Not only does striving for perfection take a meaningless toll on your energy, it also brings you further and further away from yourself, because trying to be perfect is very often guided by what looks perfect in other people’s eyes, not what is meaningful to you or what makes you feel good.
Also, as a consequence of moving further and further away from yourself your relationships will often become shallower, and with a focus on perfection you might even push people away, when you were likely hoping for the opposite.
Thus being perfect may earn you respect and power, but it will not result in you being seen and heard as the person you really are. And isn’t that what we all long for, to live a life from this place of authenticity?
In fact, it is impossible to truly connect with other people and fill your life with things that really matter to you (See more) if you are guided by trying to be perfect.
There is nothing wrong with being ambitious and having high standards or sharing your life on social media as long as it is not based on comparing yourself to others, or other externally guided principles of perfection. Are you aware of what is guiding you?
If perfection has snuck its way into your life, and you recognize the constant demands on yourself and the stress and anxiety that come with these demands, you might also have a longing to let all of this go. And the best way to do this starts with experimenting with imperfection. What really happens if I am not perfect, not liked, not respected? Will things fall apart or will it in fact help to create a life worth living?
How to start letting go of perfection:
- Be curious: Ask yourself, Are there any parts of my life that are guided by trying to be perfect in my own or other people’s eyes? Often this takes some reflection. Caution! A true perfectionist will quickly answer: “No I am always internally guided!” Most of us aren’t.
- If you find some areas of your life that are guided by perfection, start experimenting with deliberately being imperfect. Start small and raise the bets from there.

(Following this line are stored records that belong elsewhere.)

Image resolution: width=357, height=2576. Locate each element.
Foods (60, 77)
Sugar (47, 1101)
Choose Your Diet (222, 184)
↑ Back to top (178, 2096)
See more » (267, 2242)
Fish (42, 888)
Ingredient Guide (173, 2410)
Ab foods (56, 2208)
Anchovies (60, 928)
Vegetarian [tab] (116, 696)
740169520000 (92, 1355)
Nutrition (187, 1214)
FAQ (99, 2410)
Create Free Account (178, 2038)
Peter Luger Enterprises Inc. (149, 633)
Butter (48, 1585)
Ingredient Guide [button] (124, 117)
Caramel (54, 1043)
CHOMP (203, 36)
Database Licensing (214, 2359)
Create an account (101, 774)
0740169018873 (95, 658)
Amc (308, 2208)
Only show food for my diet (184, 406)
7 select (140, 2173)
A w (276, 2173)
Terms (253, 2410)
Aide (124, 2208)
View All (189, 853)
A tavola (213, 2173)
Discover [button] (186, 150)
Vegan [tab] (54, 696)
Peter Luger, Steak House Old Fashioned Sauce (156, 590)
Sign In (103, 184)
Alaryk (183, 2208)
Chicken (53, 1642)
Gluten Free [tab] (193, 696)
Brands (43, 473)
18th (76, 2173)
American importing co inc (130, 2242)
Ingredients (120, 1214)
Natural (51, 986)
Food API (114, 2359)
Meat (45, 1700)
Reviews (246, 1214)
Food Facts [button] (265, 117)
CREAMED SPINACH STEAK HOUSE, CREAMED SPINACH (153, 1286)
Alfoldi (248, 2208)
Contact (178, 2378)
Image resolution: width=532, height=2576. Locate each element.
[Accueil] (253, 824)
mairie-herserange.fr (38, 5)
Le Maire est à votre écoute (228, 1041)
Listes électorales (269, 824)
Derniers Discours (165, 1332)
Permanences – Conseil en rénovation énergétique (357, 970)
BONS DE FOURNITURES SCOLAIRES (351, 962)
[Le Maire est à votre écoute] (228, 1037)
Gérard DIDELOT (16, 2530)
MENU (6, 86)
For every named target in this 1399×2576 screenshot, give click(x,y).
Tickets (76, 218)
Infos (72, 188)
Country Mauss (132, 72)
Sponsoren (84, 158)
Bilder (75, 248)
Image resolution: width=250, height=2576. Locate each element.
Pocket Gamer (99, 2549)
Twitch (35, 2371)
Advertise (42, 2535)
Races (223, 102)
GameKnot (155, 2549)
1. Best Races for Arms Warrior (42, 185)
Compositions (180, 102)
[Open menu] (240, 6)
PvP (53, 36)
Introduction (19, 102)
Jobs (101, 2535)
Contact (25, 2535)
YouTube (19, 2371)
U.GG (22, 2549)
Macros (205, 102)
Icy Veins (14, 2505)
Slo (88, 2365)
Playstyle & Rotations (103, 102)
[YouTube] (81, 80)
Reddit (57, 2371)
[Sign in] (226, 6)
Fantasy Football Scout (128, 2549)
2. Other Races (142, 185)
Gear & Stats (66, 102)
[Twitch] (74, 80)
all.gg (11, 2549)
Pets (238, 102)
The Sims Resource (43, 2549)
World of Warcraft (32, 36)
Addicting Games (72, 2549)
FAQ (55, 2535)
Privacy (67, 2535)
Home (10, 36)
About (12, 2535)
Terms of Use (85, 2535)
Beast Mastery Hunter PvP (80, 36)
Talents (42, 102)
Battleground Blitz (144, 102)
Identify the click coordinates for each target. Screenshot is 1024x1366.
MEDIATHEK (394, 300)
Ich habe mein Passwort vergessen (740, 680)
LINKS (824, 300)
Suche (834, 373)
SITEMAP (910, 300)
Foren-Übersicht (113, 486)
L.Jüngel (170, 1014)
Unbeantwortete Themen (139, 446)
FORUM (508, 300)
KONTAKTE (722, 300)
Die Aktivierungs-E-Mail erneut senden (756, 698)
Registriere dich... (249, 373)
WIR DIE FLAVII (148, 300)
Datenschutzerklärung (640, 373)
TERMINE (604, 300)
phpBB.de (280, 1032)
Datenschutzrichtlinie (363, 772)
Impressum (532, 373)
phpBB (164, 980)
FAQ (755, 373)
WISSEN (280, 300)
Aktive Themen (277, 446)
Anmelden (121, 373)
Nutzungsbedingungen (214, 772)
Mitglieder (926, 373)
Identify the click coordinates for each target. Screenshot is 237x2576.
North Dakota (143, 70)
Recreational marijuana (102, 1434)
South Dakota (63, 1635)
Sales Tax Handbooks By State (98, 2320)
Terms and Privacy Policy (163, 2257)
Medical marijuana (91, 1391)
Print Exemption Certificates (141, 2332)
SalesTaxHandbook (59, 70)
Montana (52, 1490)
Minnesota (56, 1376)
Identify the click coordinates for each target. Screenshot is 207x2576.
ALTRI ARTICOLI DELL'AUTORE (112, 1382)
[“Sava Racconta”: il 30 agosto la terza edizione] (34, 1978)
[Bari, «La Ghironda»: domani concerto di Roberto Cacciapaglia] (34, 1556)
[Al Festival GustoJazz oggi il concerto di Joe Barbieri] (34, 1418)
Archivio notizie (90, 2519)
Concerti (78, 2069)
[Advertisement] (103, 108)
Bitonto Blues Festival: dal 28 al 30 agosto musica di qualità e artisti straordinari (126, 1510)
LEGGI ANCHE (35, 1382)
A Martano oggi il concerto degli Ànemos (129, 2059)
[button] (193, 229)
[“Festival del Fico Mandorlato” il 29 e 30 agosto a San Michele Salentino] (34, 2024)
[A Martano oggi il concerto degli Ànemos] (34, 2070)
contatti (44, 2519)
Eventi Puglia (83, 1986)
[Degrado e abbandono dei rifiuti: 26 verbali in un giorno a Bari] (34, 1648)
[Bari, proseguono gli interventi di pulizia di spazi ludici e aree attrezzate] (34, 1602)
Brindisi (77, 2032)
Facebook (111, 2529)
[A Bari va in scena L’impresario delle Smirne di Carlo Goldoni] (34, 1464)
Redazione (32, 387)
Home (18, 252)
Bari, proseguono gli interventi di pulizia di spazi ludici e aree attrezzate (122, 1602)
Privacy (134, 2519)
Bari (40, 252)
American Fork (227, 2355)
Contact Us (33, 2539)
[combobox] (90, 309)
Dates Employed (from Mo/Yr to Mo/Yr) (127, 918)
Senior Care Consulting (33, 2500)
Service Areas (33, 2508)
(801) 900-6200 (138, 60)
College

- Start celebrating the small imperfections in others instead of only being annoyed by them. After all, this is more often than not a sign of a person that is showing more of their true self. To begin with only challenge yourself on the small things.
- Start viewing the small imperfections in yourself as a sign of you finding your way back to a place where there is more room for just being you. Experiment with showing your vulnerability by being open about them.